Child abuse is not a phenomenon that occurs only in certain types of families. Survey results that point to the possibility that it can happen anywhere have emerged.

An emergency investigation was carried out together by the Health, Labor and Welfare Ministry and the Ministry of Education, Culture, Sports, Science and Technology. According to the probe, of the children who had been absent from day cares and schools for long periods of time, and whose teachers visited their homes, 2,656 were deemed as "being at risk of child abuse." Of the children that teachers were unable to meet with, teachers determined that they "could not deny the possibility of child abuse" for 9,889 children.

This is the first time that the possibility that so many children are at risk of abuse has come to light. Amendments to the Child Welfare Act are to be submitted to the Diet in the current session. But explicitly incorporating a ban on corporal punishment by parents in the law and beefing up child consultation center services is insufficient. We must come up with a fundamental solution that gets schools and local communities involved.
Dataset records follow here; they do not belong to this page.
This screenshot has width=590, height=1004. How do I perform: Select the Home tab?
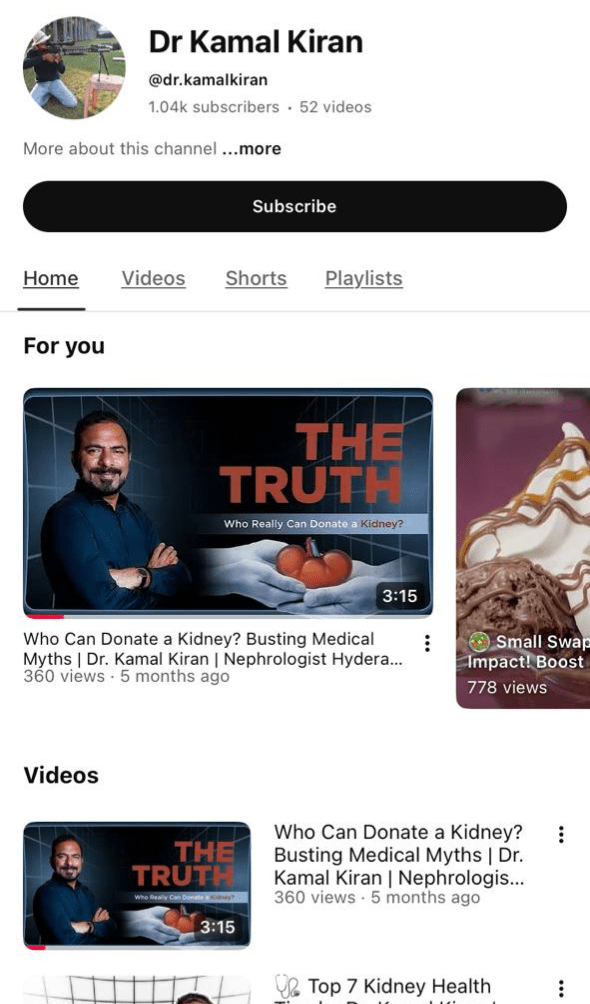51,279
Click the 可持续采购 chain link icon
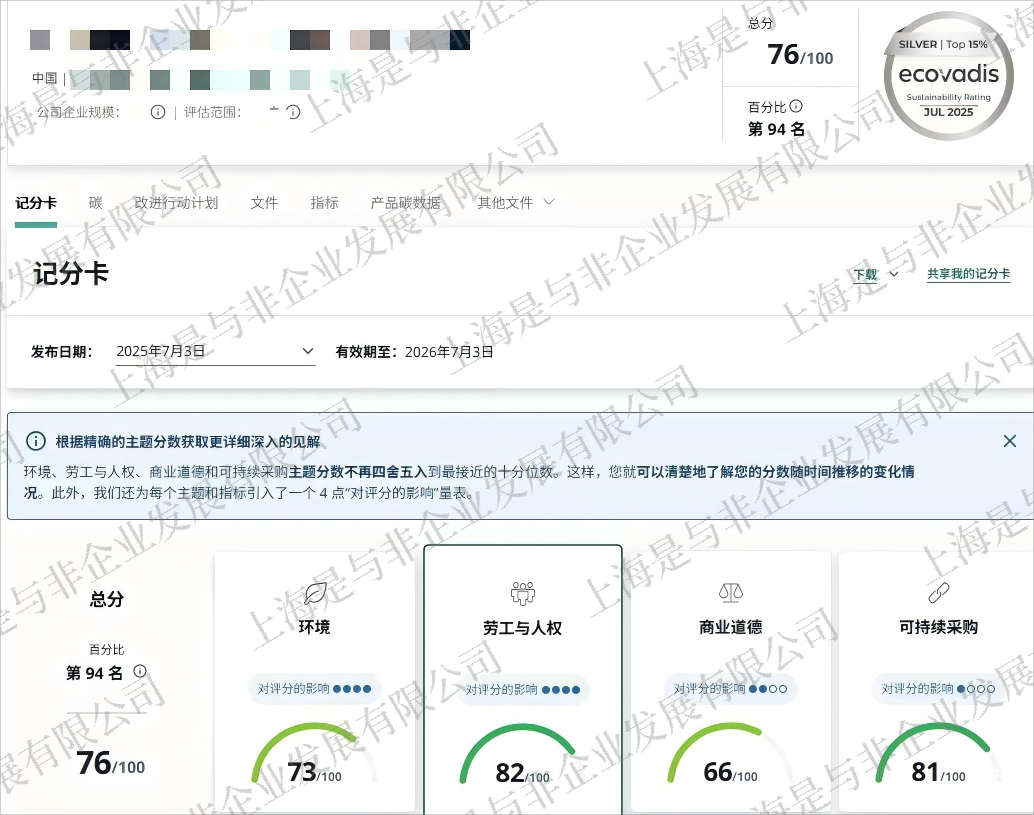The width and height of the screenshot is (1034, 815). coord(938,593)
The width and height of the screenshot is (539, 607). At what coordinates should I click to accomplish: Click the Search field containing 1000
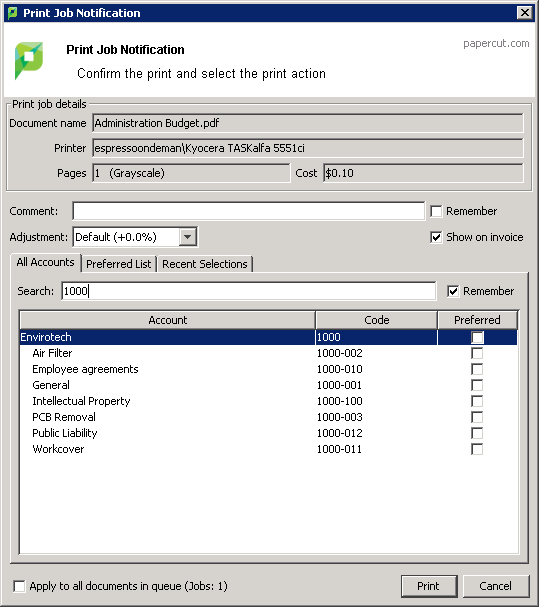(249, 291)
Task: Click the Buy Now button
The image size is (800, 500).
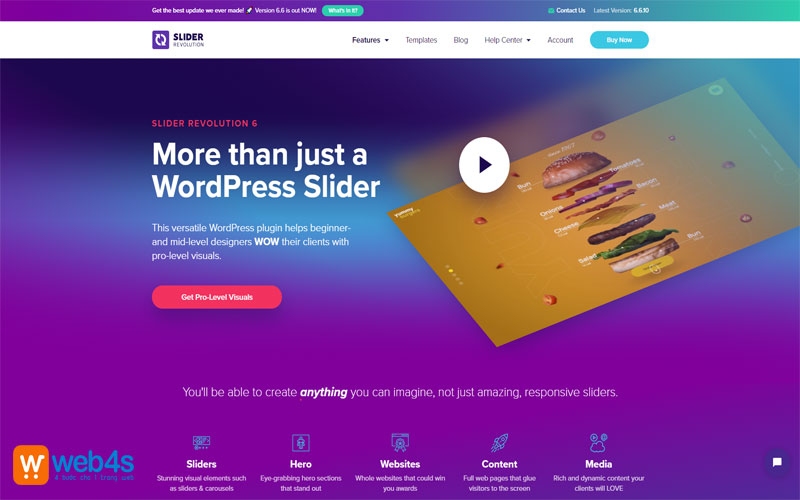Action: pyautogui.click(x=619, y=40)
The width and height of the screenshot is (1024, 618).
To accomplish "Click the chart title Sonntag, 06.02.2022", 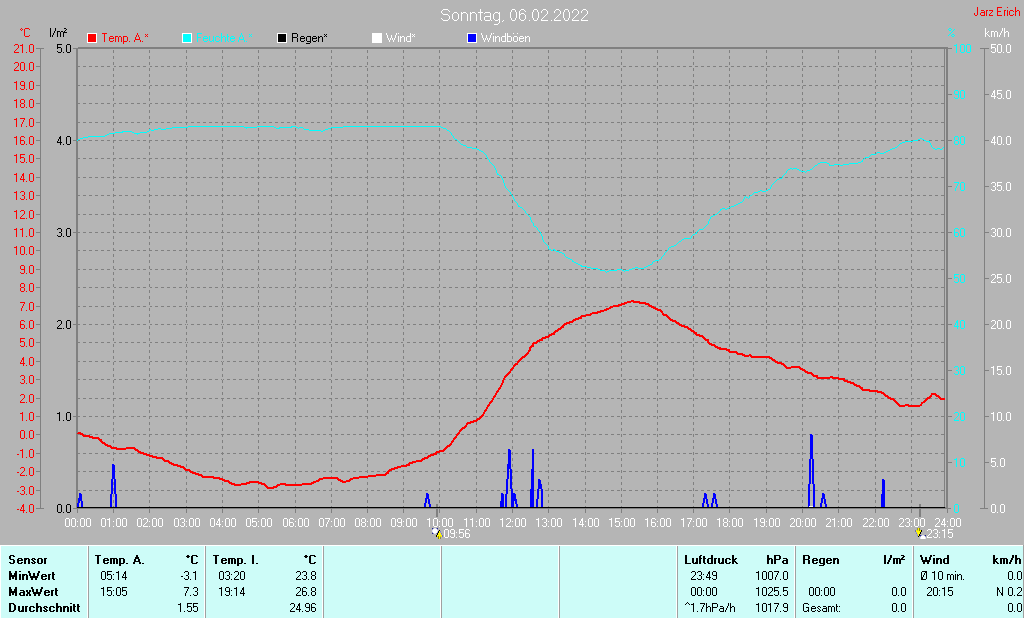I will pyautogui.click(x=514, y=15).
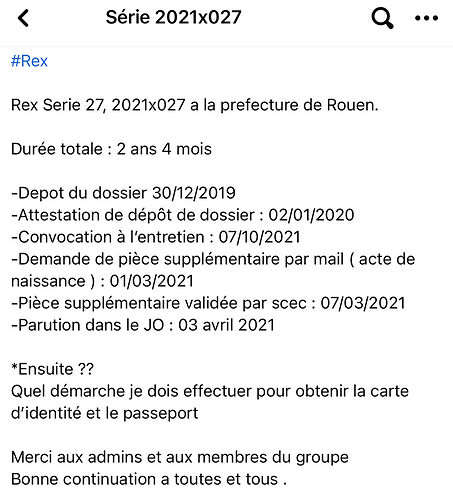The height and width of the screenshot is (500, 453).
Task: Click the Depot du dossier 30/12/2019 line
Action: [123, 193]
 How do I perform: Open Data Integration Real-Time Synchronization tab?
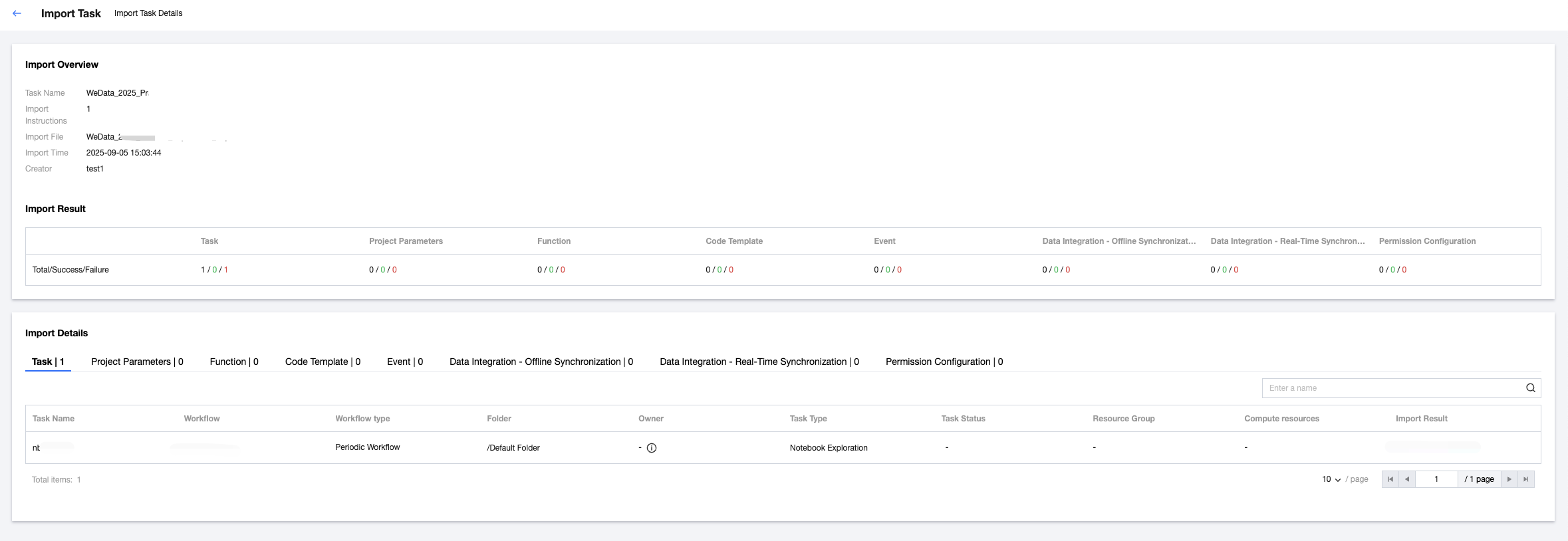pos(759,362)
Absenteeism at the elementary and junior high school levels is on the rise, and in the 2017 academic year, reached a record high of over 140,000 students. The education ministry has been shifting its position, not necessarily interpreting non-attendance at traditional schools as negative. One example is the enthusiastic acceptance of students attending so-called "free schools." Teachers in Japan are incredibly busy, and in increasingly more cases, they have been unable to follow up on absentee students by visiting them at their homes or through other measures.

Meanwhile, child consultation centers are up to their necks in reports of abuse, whose numbers continue to grow. Because nearly 80 percent of children who have died by abuse are between the ages of zero and three, child consultation centers have had little manpower left to tend to older children who do not go to school.

A fourth-grade girl who was found dead at her home in the Chiba Prefecture city of Noda in January this year had not been to school for at least a month, which included the school's winter break. Her parents are said to have feared that the bruises on the girl's face would tip people off to the abuse she was subjected to at home. This has once again underscored the great possibility that abused children could be among those who are absent from school for long periods of time.

It is shocking that it cannot be denied that nearly 10,000 absentee children whom teachers have been unable to meet up with may be abused. It has already been pointed out in surveys carried out by the health ministry and civic organizations that there are many children whose whereabouts municipal governments are unable to confirm. Many of the children who cannot be located by local authorities may overlap with many of the nearly 10,000 absentee students mentioned above.

We cannot deny that society's sensitivity to an abnormal state of affairs -- in which school-age children do not attend school for long durations and municipal governments cannot verify the location of so many children -- had been lacking.

Society as a whole must view abuse as a problem that affects each and every person, and make a commitment to improve the situation.